Em uma perspectiva histórica, a pesquisadora analisou as políticas públicas e as noções quanto à fome que eram adotadas no início dos anos 1990. No início da década, 25 milhões de brasileiros estavam subalimentados, segundo relatório sobre segurança alimentar das Nações Unidas para Alimentação e Agricultura (FAO, na sigla em inglês).
De referência mundial no combate à fome, o Brasil vive hoje um processo de “involução” ao adotar políticas semelhantes às já superadas há décadas e ignorar o que o levou a deixar o vergonhoso Mapa Mundial da Fome da ONU, em 2014. É o que alerta a historiadora e pesquisadora do programa de pós-doutorado do Departamento de Sociologia da Faculdade de Filosofia, Letras e Ciências Humanas da Universidade de São Paulo (FFLCH-USP), Denise De Sordi, à agência brasileira de notícias Rede Brasil Atual (RBA), nesta sexta-feira.
Em uma perspectiva histórica, a pesquisadora analisou as políticas públicas e as noções quanto à fome que eram adotadas no início dos anos 1990. No início da década, 25 milhões de brasileiros estavam subalimentados, segundo relatório sobre segurança alimentar das Nações Unidas para Alimentação e Agricultura (FAO, na sigla em inglês). De acordo com Denise, a mobilização em torno do problema era diferente do que o país tem agora, porém, também se aproximava em alguns aspectos por alinhar a ideia de que o “desenvolvimento econômico, por si só, em algum momento vai trazer soluções automáticas para essas questões”.
Fome Zero
O que se via no período era um combate via ações individuais, campanhas cívicas e filantrópicas, como a Ação da Cidadania contra a Fome, a Miséria e pela Vida, fundada em 1993 pelo sociólogo Herbert de Souza, o Betinho. Havia ainda programas sociais em nível local, mas no sentido de moralização da pobreza e desresponsabilização de certa forma do papel do Estado – presente nas políticas do atual presidente Jair Bolsonaro (PL).

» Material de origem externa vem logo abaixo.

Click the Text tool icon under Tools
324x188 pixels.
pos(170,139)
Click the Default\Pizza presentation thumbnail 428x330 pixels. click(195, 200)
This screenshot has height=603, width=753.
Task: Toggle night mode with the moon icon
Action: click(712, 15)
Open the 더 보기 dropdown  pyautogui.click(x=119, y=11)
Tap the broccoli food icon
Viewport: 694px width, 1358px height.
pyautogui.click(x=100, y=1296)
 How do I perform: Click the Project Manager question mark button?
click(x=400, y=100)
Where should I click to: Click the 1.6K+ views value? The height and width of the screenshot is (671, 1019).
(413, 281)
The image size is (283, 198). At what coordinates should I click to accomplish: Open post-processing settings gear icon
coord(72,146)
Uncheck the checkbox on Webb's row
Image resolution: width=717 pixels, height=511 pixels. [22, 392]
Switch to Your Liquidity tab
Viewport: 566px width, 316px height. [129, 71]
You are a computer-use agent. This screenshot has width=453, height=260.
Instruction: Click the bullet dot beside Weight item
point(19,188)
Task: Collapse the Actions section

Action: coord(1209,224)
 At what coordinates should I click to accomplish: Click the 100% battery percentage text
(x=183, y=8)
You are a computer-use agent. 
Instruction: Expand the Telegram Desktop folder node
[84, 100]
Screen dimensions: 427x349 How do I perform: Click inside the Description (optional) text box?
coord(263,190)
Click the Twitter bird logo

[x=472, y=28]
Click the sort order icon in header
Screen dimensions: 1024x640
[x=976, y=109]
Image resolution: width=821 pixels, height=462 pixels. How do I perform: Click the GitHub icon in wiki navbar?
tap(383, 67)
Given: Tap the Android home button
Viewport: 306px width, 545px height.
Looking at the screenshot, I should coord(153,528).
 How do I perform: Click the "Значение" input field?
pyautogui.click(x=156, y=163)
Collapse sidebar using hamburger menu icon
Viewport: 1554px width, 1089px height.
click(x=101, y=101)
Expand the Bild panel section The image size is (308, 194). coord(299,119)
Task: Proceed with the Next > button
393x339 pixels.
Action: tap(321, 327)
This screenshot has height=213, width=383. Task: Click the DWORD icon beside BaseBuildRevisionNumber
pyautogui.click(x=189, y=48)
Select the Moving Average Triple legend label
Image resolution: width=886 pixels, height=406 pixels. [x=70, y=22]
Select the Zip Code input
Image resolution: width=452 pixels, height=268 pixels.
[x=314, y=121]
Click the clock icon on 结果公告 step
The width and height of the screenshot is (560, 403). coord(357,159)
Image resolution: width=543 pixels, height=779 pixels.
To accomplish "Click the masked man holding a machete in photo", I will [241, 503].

Dados da ONU mostram que perto de 3,5 milhões de brasileiros deixaram de passar fome nos anos 1990. Mas o maior avanço, contudo, só ocorreu na década seguinte, quando a fome e a pobreza passaram a ser compreendidas como problemas estruturantes do Brasil. Nos anos 2000, o país passou a ser uma referência por conta do programa Fome Zero, implementado no governo do ex-presidente Luiz Inácio Lula da Silva (PT).
Auxílio Brasil
O processo, no entanto, acabou interrompido pelo governo de Michel Temer, em 2016, seguindo até a atual gestão de Bolsonaro, com as reformas trabalhista e previdenciária e o fim da política de valorização do salário mínimo, entre outras medidas. A “síntese” desse processo, de acordo com a pesquisadora, foi o encerramento do Bolsa Família. O programa de destaque para a superação da pobreza, dentro do Fome Zero, que terminou sendo substituído pelo Auxílio Brasil.
— Um retrocesso na rede de proteção social. Ele aparece como síntese de todas essas ações de desmanche. O Auxílio Brasil tem um foco completamente voltado para ações individuais, retoma essa ideia de que um suposto desenvolvimento econômico, de recuperação que estava prometida e não estamos vendo, vai resolver a questão — concluiu pesquisadora.